Review Magos Herrera & Brooklyn Rider – Dreamers
Latin America has a tortured history of democracy deferred by brutal dictatorships that were nearly endemic on the continent until the end of the last century. To oppose them, a number of nations cultivated a mighty aesthetic of resistance. Music and verse were their beacon, as they revived folkloric forms in support of the oppressed, publicly decried the barbarity and, in performance, took their cause worldwide; for their protest, some became victims themselves of these same regimes. The music and those who courageously made it are remembered still for their passion and for the enduring beauty of their sentiment and sound.

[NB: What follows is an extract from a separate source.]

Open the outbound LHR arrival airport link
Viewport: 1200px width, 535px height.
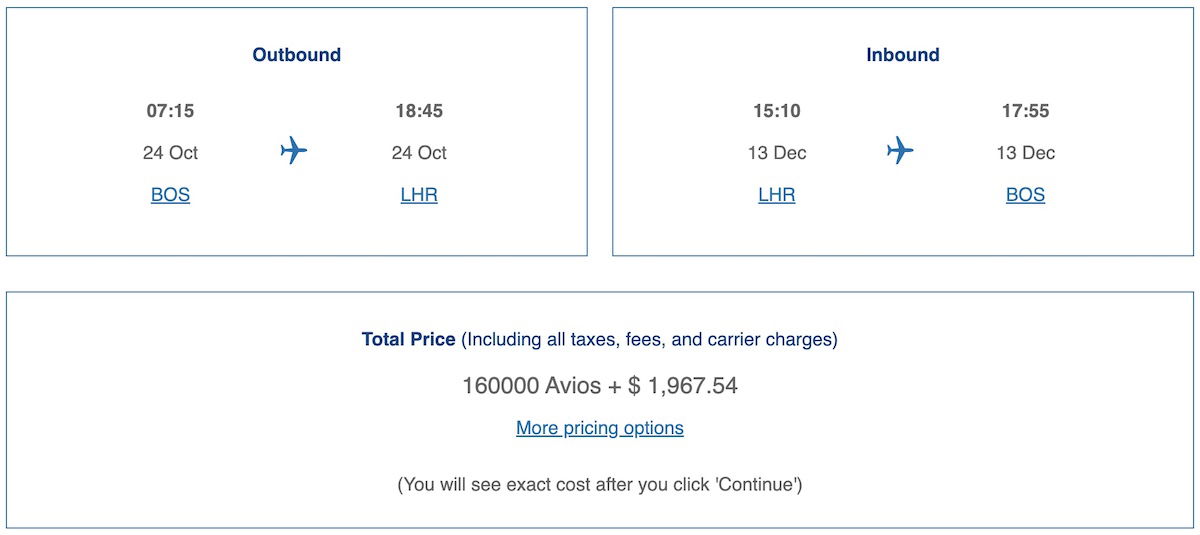419,195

Vocalist and composer, Magos Herrera, born in Mexico City and living now in New York, pays homage to these artists on Dreamers, in collaboration with the string quartet, Brooklyn Rider (the group’s members are Colin Jacobsen and Johnny Gandelsman, violin; Nicholas Cords, viola; and Michael Nicolas, cello). The work of intuitive, seasoned arrangers, including Brazil’s Jaques Morelenbaum, adds to Dreamers’ elegance, as do guest musicians, including Spain’s ever-reaching vocalist, Miguel Poveda.

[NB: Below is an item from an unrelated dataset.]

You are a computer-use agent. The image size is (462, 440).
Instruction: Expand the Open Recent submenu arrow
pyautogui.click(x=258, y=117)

Dreamers is a lovely and lush concept album of brilliant grey defined by Herrera’s deep and smoky voice and her seamless engagement with the quartet. At times that blending of vocals with the cello’s soft passion is so smooth that the two instruments fold into each other as one, weighty and ethereal at the same time.

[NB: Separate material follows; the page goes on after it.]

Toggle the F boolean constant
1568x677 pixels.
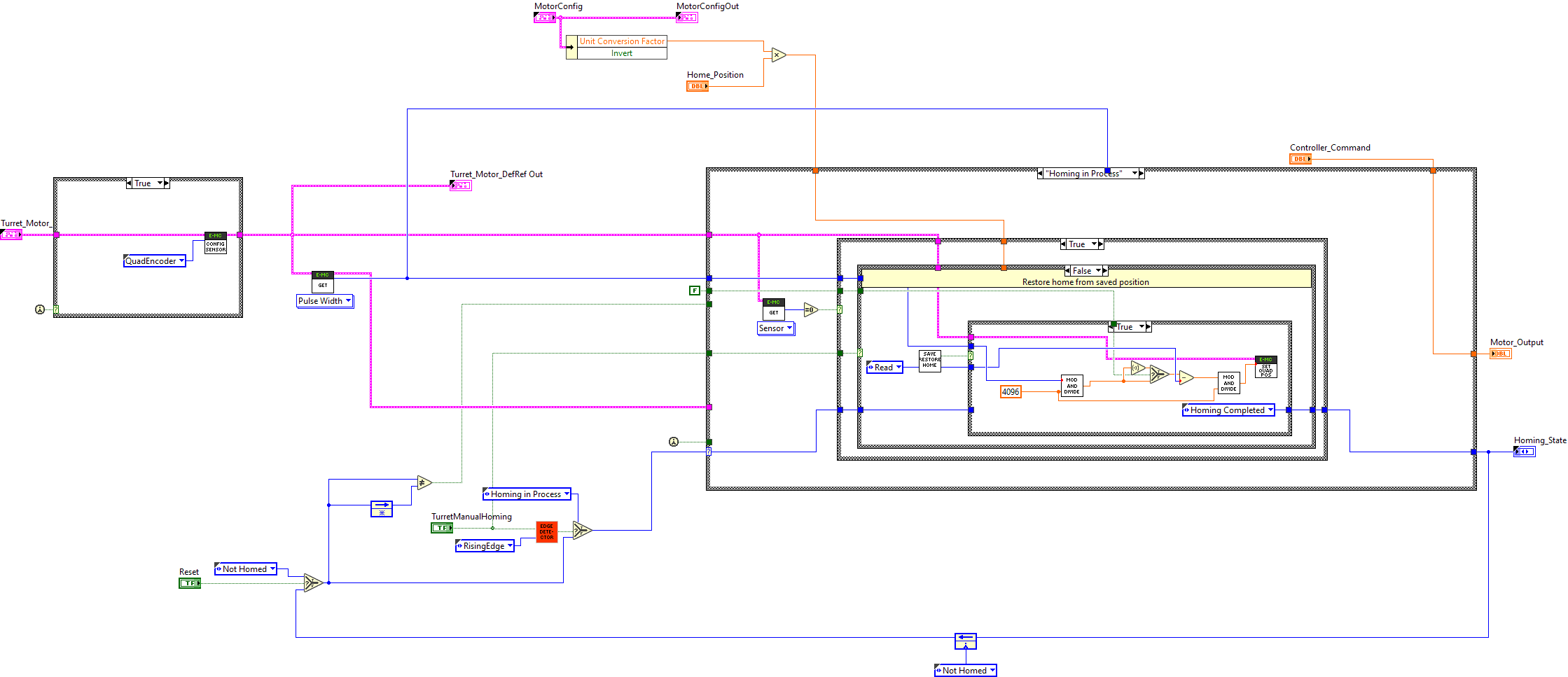tap(694, 291)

Herrera reveals her intention for Dreamers: “to celebrate the beauty of music as a political act”. Indeed, most of these songs are keepsakes of some of the most activist Latin American artists of the savage years. Three of Herrera’s compositions are included as well, set to the poetry of Mexican Octavio Paz and Nicaraguan Rubén Darío, as is a poem by Federico García Lorca, set to music composed by Vicente Amigo Girol.
Herrera and friends take a free and graceful swing with the melody of “Balderrama”, written by “Cuchi” Leguizamon and José Manuel Castilla, and immortalized by Mercedes Sosa. It’s a hymn to an all-night taverna in the city of Salta where dissident artists, including Sosa, performed resuscitated folk tunes during the years of Argentina’s Dirty War, from 1976 – 1981. The lyrics to “Balderrama” are said to have been cryptically crafted, using the metaphor of the morning star, the ‘lucero del alba’, to symbolize martyred Argentine revolutionary, Che Guevara. Colin Jacobsen’s arrangement is an affective and pungent blend of baroque and modern, and Herrera’s understated indignation overlies her desolation, rendering “Balderamma” as stirring as Sosa’s icon.
Lorca’s “La Aurora en Nueva York” takes a grim look at the City’s “black doves”, “putrid water” and “abandoned children” of the Depression. Herrera shares this flamenco with Poveda, who adds urgency and his unmistakable plaint. Herrera adopts flamenco waverings now, subtle and exquisite. Poveda has a way of drawing collaborating artists, even dancers, into his aura, with results of great flourish and intimacy. Brooklyn Rider is especially sensitive too, as they punctuate the two voices with pizzicato phrases as if stealing up the City’s “immense stairways”. For this New Yorker, Lorca’s bleak lament as performed is the most affecting track on the album.
The interpretation of Caetano Veloso’s “Coração Vagabundo” blunts the edge of frivolity often associated with bossa nova. The players attenuate the original rhythm to a mere, but still seductive, suggestion of the original lay-out for the tune. Herrera’s languid sfumato deepens the melancholy of the song, though not in a maudlin or lugubrious way. My feeling is that the ensemble is seeking to interpret, or perhaps glean personal insight, from its enigmatic ending: “My inconstant heart (or ‘wandering heart’, or “this vagrant heart of mine”) “wants to hold the world in(side of) me”.
Morelenbaum offers us a lyrical and urbane arrangement of Gilberto Gil’s “Eu Vim da Bahia”, but Gil’s lyrics, painting an upbeat travel ad for his native city, and Herrera’s buoyancy in the delivery, seem incongruous to the CD’s sober sensibility. And “Dreams”, based on Paz’s “Cántaro Roto” doesn’t work for me in its English translation.
But, hélas, I’m nitpicking. Dreamers is not only a work of art, setting musicians of the highest order to accomplished music with purpose, but it is a work of love as well.